→ What the exercise asks: Copy the records below word for word, from the line containing "The image size is (737, 920)." to the line containing "Action: click(x=25, y=672)", both included.

--- start ---

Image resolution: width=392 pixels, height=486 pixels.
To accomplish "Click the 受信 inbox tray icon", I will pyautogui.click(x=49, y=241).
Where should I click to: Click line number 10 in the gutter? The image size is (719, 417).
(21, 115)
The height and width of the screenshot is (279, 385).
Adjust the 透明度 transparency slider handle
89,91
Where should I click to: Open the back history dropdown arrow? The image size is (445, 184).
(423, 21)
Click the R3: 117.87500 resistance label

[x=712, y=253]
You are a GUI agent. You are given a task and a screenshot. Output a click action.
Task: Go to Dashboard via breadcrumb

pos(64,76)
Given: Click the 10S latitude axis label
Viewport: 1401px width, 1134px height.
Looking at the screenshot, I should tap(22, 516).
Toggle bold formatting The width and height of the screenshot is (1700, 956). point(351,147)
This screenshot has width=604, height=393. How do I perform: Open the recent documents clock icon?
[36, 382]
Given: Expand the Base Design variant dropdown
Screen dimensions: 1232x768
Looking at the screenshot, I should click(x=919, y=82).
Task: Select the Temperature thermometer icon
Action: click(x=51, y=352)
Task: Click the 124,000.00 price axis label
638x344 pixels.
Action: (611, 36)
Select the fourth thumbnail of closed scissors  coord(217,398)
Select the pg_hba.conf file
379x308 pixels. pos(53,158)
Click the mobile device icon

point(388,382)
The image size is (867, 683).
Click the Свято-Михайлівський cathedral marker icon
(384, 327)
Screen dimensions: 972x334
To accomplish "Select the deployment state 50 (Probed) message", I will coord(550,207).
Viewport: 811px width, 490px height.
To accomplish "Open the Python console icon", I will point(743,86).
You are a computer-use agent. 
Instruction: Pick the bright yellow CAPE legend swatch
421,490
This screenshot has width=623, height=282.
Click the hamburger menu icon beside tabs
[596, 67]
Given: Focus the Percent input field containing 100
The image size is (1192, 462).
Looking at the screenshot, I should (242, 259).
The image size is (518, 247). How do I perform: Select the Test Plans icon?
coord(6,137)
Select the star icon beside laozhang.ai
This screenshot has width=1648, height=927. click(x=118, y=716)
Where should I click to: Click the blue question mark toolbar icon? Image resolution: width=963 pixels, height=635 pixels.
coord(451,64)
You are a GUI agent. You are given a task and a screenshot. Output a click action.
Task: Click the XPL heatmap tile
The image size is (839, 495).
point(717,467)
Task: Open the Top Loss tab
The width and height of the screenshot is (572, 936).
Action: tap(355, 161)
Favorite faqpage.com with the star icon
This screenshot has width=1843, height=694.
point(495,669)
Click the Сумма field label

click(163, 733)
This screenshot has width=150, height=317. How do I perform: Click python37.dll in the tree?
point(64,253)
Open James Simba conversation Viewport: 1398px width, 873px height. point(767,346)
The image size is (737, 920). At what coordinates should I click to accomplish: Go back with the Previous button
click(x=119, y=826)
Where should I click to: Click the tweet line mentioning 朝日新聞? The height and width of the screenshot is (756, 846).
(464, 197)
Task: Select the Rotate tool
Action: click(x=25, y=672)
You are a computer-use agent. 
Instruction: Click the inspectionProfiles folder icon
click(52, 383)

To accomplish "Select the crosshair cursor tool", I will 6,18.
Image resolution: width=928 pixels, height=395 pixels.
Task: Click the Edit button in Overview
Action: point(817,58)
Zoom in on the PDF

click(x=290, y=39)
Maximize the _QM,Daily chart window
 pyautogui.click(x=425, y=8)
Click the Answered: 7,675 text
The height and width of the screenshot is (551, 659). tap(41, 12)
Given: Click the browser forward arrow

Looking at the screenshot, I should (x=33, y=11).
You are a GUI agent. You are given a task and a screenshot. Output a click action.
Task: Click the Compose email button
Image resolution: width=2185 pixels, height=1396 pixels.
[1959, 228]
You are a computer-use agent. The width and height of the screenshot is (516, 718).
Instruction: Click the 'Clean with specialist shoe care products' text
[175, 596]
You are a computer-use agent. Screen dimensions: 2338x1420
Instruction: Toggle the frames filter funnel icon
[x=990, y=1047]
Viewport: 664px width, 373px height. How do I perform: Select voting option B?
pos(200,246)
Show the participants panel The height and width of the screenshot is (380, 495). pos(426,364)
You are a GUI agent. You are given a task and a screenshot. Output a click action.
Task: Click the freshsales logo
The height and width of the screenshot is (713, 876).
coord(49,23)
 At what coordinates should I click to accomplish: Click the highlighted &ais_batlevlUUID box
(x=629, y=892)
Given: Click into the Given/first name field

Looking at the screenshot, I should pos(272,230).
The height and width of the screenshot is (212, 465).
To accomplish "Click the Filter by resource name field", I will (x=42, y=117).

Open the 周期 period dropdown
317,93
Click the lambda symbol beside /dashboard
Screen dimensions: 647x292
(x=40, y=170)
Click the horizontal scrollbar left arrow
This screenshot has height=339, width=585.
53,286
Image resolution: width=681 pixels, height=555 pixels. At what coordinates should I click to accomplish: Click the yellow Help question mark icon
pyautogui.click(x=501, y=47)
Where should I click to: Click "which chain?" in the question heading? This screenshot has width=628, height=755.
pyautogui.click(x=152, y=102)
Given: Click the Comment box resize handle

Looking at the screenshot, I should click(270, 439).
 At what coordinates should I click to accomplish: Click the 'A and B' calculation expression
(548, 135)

--- end ---

→ Solved exercise:
The image size is (737, 920). At what coordinates should I click to accomplish: Go back with the Previous button
click(x=119, y=826)
Where should I click to: Click the tweet line mentioning 朝日新聞? The height and width of the screenshot is (756, 846).
(464, 197)
Task: Select the Rotate tool
Action: click(x=25, y=672)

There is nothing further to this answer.